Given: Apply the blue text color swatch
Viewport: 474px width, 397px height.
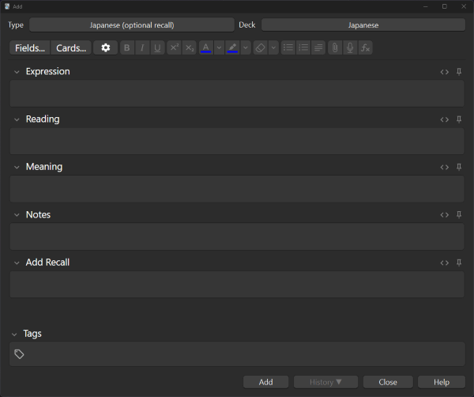Looking at the screenshot, I should [x=206, y=47].
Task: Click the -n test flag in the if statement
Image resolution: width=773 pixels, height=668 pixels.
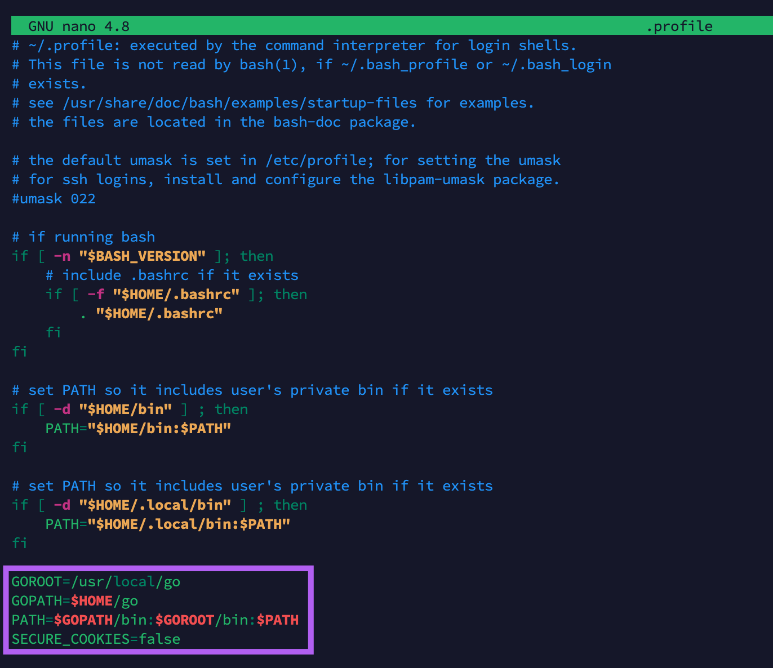Action: (x=61, y=256)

** Exercise objective **
Rewrite every line of the items above with "swatch" changed to "chip" and nothing else altered. Leave out the pictures.

** Answer for the task **
Given: Apply the blue text color chip
Viewport: 474px width, 397px height.
Looking at the screenshot, I should [x=206, y=47].
Task: Click the -n test flag in the if statement
Image resolution: width=773 pixels, height=668 pixels.
Action: (x=61, y=256)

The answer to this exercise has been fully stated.